Today, Thibodeau is an assistant professor at the START Center in the Department of Psychiatry at the University of Colorado Anschutz Medical Campus. (START stands for Stress, Trauma, Adversity, Research and Treatment.)
“Right now, I see patients two days a week, and I do research three days a week, and I teach, and I have social work trainees, and I mentor,” she said. “I kind of have the trifecta of research, teaching and clinical, which I’d been looking for.”
She is grateful to Elon and the human service studies department for letting her explore so many career options. And she encourages new students to take advantage of all the opportunities presented to them.
“Say yes to the opportunity for sure, say yes to the internship even if you’re unsure about it, say yes to reaching out to mentors,” she said.
“Being a human services major does not limit you in one profession or another,” she added. “It’s a dynamic profession and major that allows you to go in several different directions. I have friends who did social work after, some did communications, some marketing, some pivoted. …. The department itself is filled with opportunity that you may not get in other majors. The internship experience. The mentorships. … For me, I would, of course, 100 times over go back and pick human services knowing the people I would meet would change the trajectory of my career.”
Did You Know?
- Human service professionals work in mental health, family services, criminal justice, nonprofit management, health care and any area of need facing the community’s last, lost, littlest and least. As such, students choose specialized electives that focus on populations or areas of study such as Juvenile Justice, Play Therapy, Healthcare, Dating and Intimate Relationships, Families, Eating Disorders, Deaf Culture and ASL and Aging.
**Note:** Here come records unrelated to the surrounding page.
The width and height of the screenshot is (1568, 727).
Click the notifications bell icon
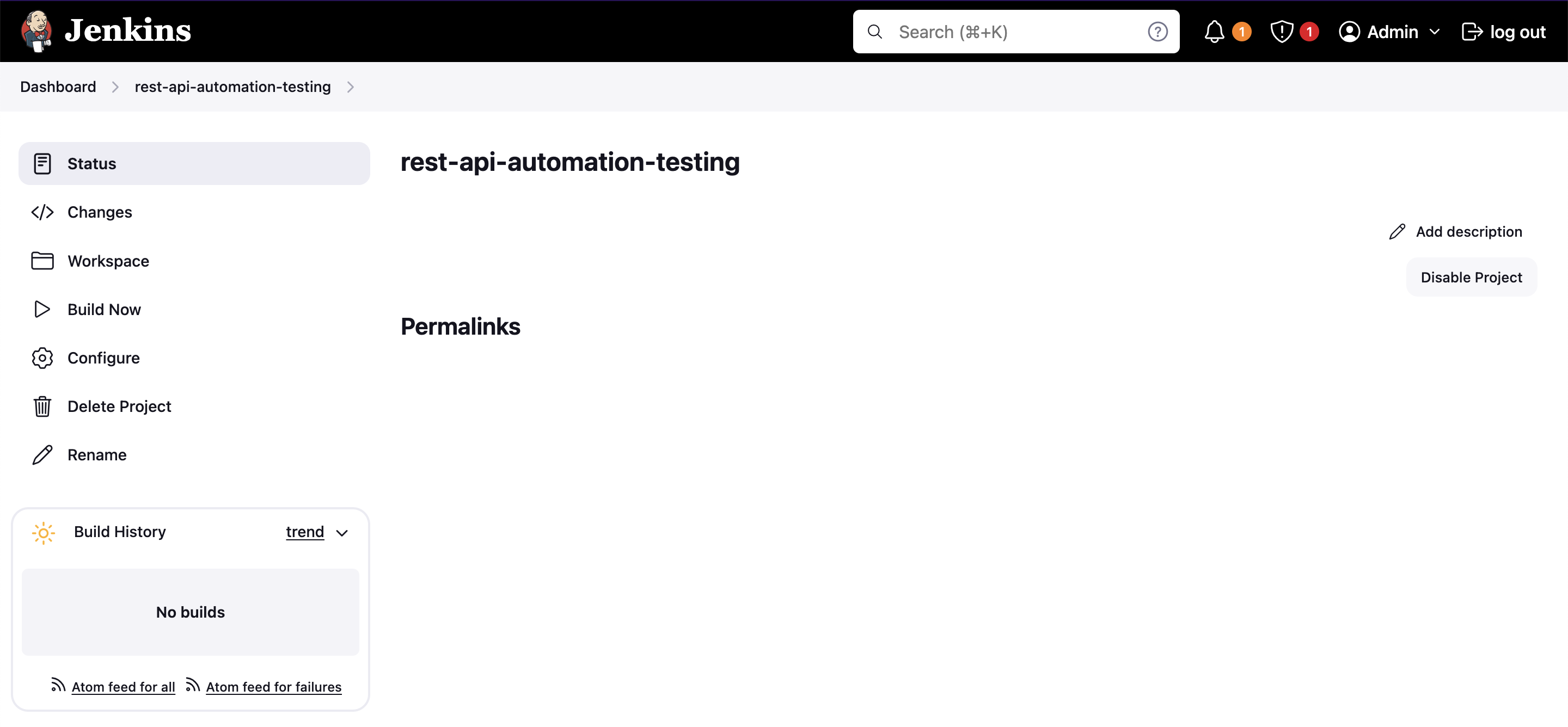click(x=1214, y=31)
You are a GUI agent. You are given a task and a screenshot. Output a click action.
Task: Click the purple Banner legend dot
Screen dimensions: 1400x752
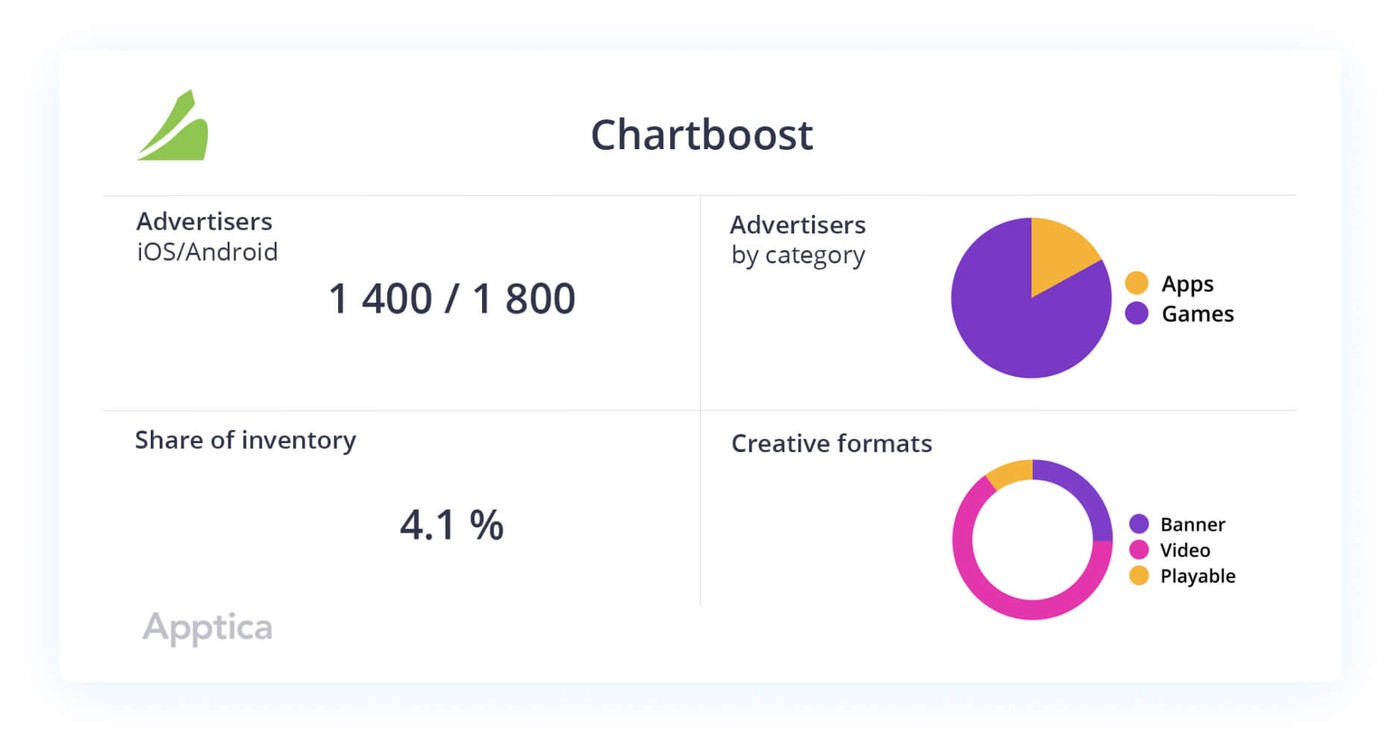pyautogui.click(x=1139, y=524)
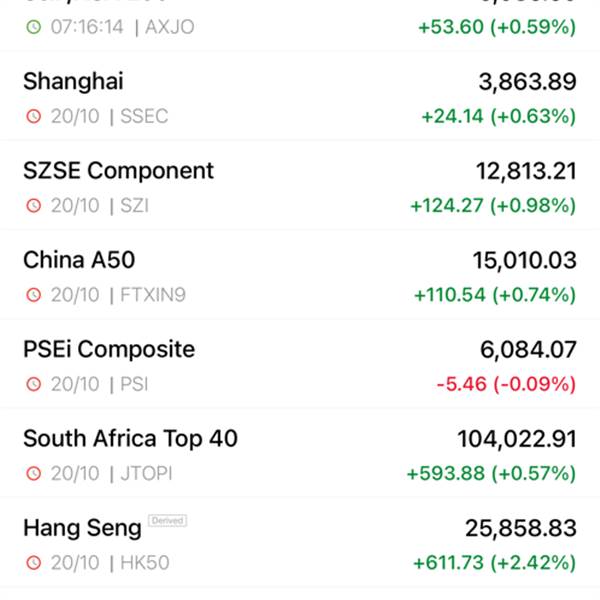The height and width of the screenshot is (600, 600).
Task: Tap the Shanghai price 3,863.89
Action: [528, 82]
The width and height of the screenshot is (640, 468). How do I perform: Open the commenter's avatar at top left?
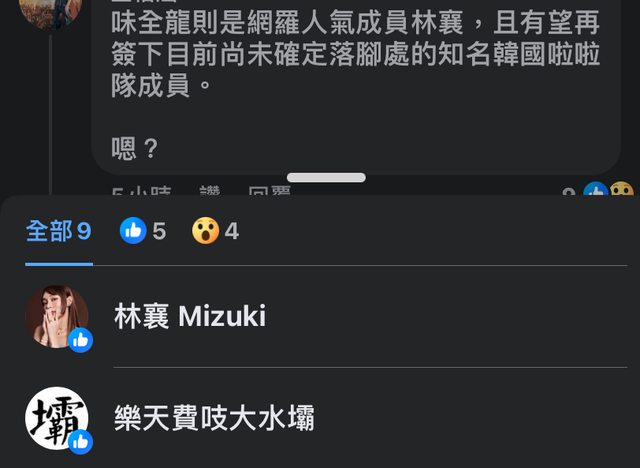(x=51, y=12)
- Practice courses, community based-learning, practicum and internships are required and give students the chance to apply their skills and knowledge to real-world situations. Field education is linked to courses where students learn foundational and practical knowledge, process their practice experience with other students, and are closely supervised by a faculty member.
- Human service studies majors have many opportunities to conduct original research with a faculty mentor. They present their findings at academic forums on campus and at professional conferences. Elon students have presented on topics such as sexual responsibility, human trafficking, play therapy, child abuse prevention, foster care, food justice and community gardens.